** Exercise passage follows **

I'm interested in traveling wave and molten salt liquid fluoride thorium reactors. Both of which are extremely promising.

I hope someone revisits the modular pebble bed design again at some point.

I'm also curious if non-reaction based nuclear power like RTGs ever stop being niche products.
 
We are both saying that, but you are willing to kill off 90% of the human population and can't even be expected to have any numbers :mad: and yet you want to be taken seriously?

What in the blue hell are you talking about? What does my off-hand comment about human populations have to do with coming up with exact numbers of carbon reduction? I have a nagging impression that your request for these exact numbers is a distraction; an impossible standard designed to dismiss anything I have to say. I'll bet that you have no idea what those numbers would be, yourself.

As for being taken seriously, what do you base your contention that we can kind of easily sequester carbon on?

You just said earlier without nuclear we are screwed, what do you base that on?

Read my posts. I explained exactly what I meant.
 
I hope someone revisits the modular pebble bed design again at some point.
There is science being done on this at MIT. But it's further away than traveling wave reactors, but that might be because Gates has invested more than a billion dollars into traveling wave reactor development.

I'm also curious if non-reaction based nuclear power like RTGs ever stop being niche products.
I doubt it. At least not in the near term. Although Matt Damon found one useful on Mars.
 
I doubt it. At least not in the near term. Although Matt Damon found one useful on Mars.

While they've had their greatest success in the space program, it's not hard to imagine them being used for other remote unmanned purposes. I believe the Soviets had some degree of success with using them for unmanned remote light houses and navigation beacons.

And on another topic Nuclear desalination might become a thing down the road. I know that combining nuclear power with large scale desalination has been considered a few times as the systems do complement each other to some degree.
 
*Laughs* I don't know if the world can survive another Rickover.

** End of Exercise passage **
** Data shown follows **

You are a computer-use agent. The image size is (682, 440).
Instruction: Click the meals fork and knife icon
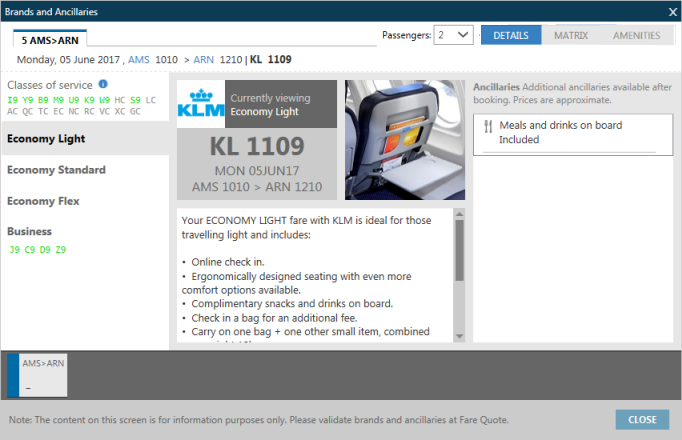(488, 126)
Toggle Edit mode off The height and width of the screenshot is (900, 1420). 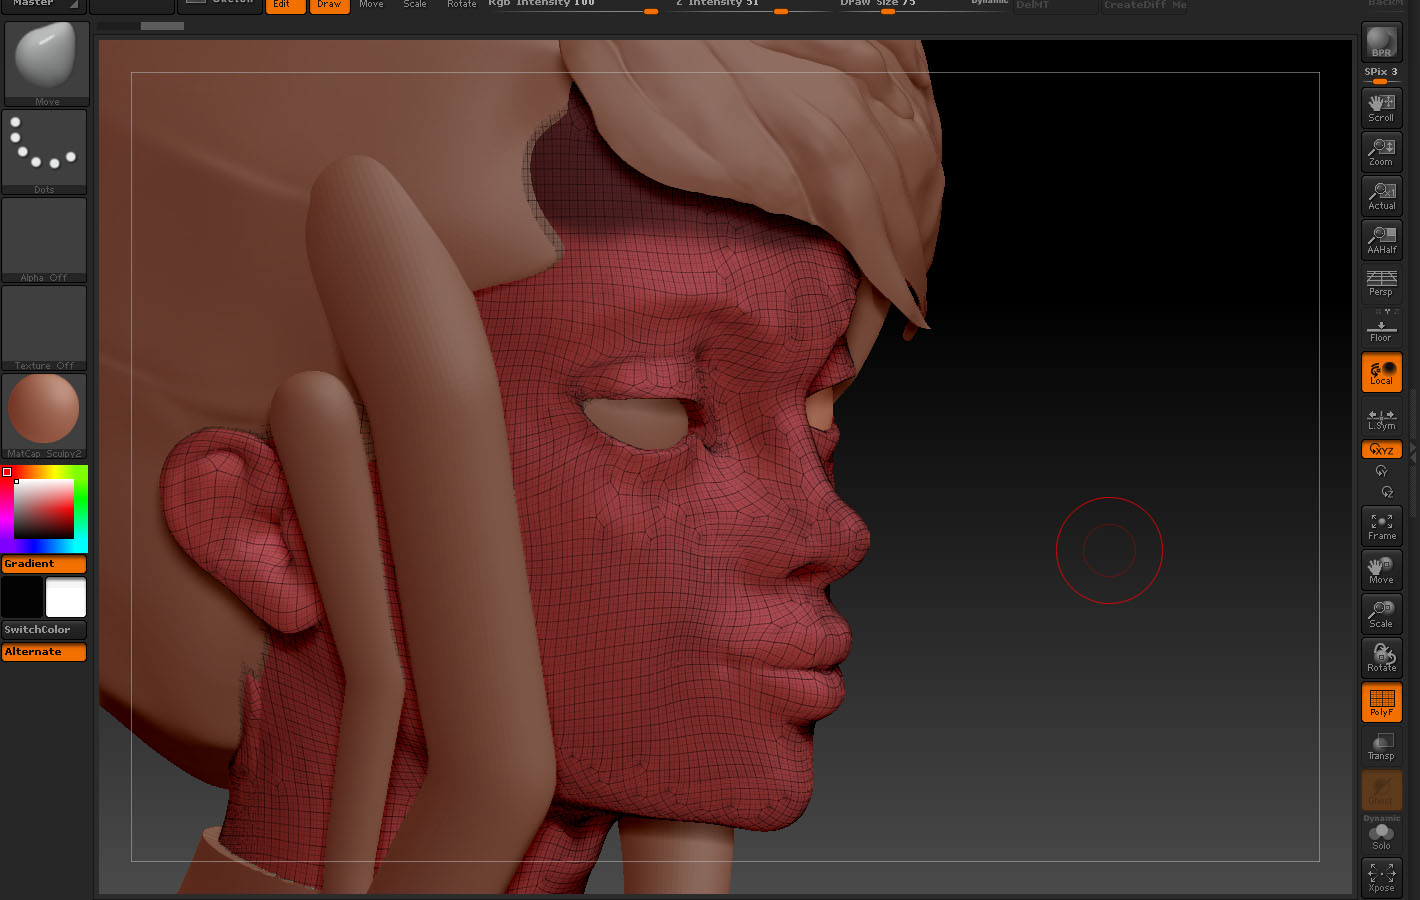coord(285,5)
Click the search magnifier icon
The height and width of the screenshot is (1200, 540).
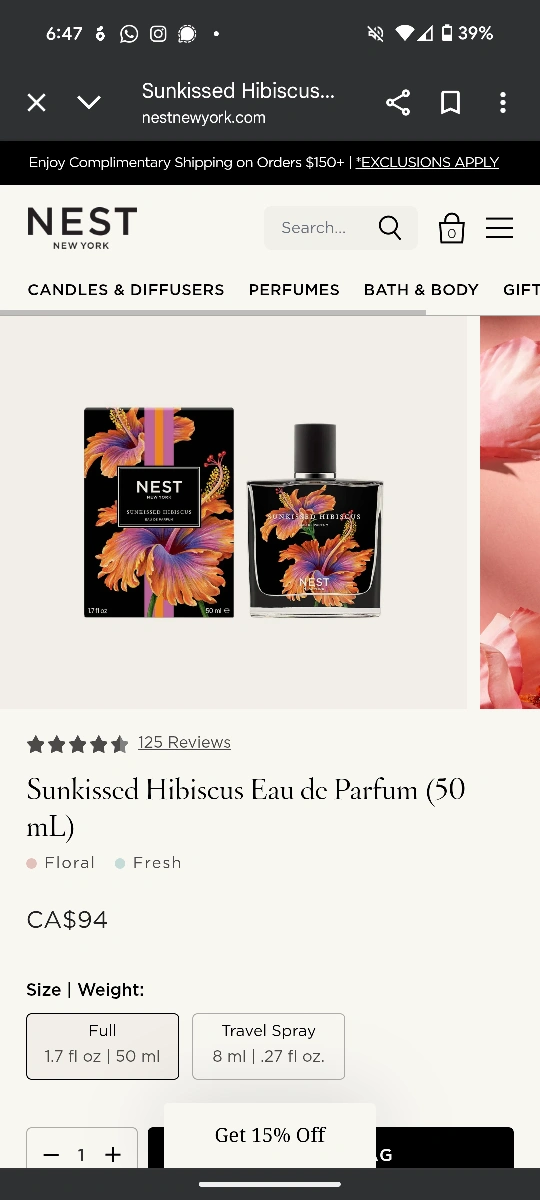tap(390, 228)
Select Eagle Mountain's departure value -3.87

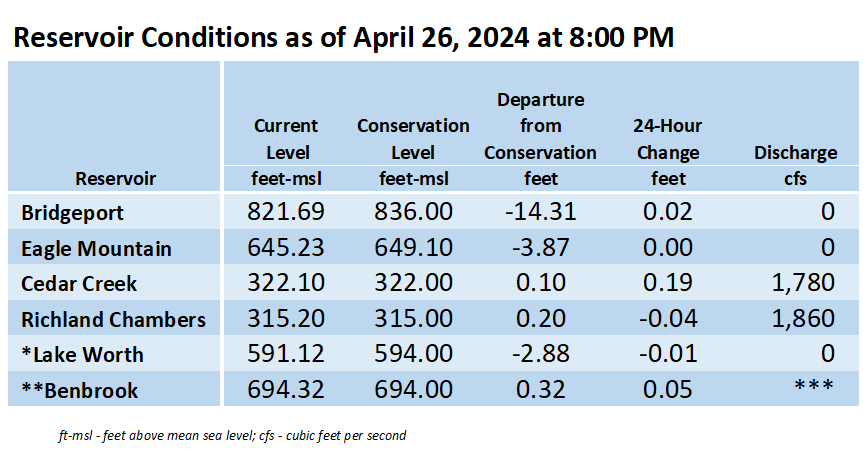coord(540,247)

** End of Data shown **

To do:
Reproduce the part of the nuclear power discussion that begins at the words "As for being" and stops after "base that on?", changing "sequester" to "capture".

Result of the exercise:
As for being taken seriously, what do you base your contention that we can kind of easily capture carbon on?

You just said earlier without nuclear we are screwed, what do you base that on?